Bolivia’s Forests Suffering from Deliberate Forest Burning and Wildfires Sparked by Climate Change

Global Forest Watch reported that in 2020, Bolivia became the country with the third largest loss of virgin forests, surpassing the losses recorded by Indonesia. Brazil still maintained its record of having the worst virgin forest losses, three times more than the Democratic Republic of Congo, the country with the second largest area of virgin forest lost to deforestation.

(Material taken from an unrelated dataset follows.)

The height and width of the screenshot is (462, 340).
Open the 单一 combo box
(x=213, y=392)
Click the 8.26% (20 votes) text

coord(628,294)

In as early as 2009, Bolivia’s then Ministry of Environment had expressed concerns that based on their estimates, Bolivia was losing virgin forests at a rapid rate they feared that all their rainforests will be gone by the year 2100. The loss rates have in fact accelerated under former Bolivian president Evo Morales, who was elected into office in 2006 but eventually ousted in 2019.

During Morales’ regime, laws were enacted to expand agricultural production, which included permitting burning parts of the protected Amazon forests. Under the new laws, the practice of burning forests was legal from May to June, Each farmer was allowed to burn 20 hectares, even in reserved areas in the Santa Cruz department. Yet the limit was often intentionally disregarded since fines imposed on violators were negligible.

Forest Burning in Bolivia Amidst the Worsening Effects of Climate Change

As the forest burning activities for purposes of agricultural expansion became rampant in Bolivia, forest fires managed to spark on their own. Fueled by the presence of large amounts of combustible forest materials, and the increasingly hotter and drier conditions, the stage is always set for wildfire occurrences that originate mostly in the cleared forest areas.

Local authorities reported that in Santa Cruz alone, wildfires that started from land-clearing activities had burned 2.6 million hectares of land in the first ten months of the year. Bolivian environmentalist and biologist Juan Carlos Catari said it would take decades to recover from the forest fires, as there are areas that have lost more than half of their flora and fauna.

Environmentalists are saying that it has become a viscous cycle of deliberate forest burning and wildfires caused by global warming temperatures. The Friends of Nature Foundation, a non-government organization in Bolivia, estimated that in 2019 wildfires destroyed more than 6.4 million hectares of Bolivia’s forests and grassland. In 2020, wildfires scorched about 2.3 million hectares.

In San Matias park, a supposedly protected area of 30,000 square kilometers of once lush forest, has become a wasteland of carbonated and twisted tree stumps. San Matias is home to cattle ranchers, farmers and quartz miners who burn the areas annually in preparation for the next planting season. Today, the dirt roads leading to San Matias are cracked and dry, massively lined with thousands of half-burnt trees.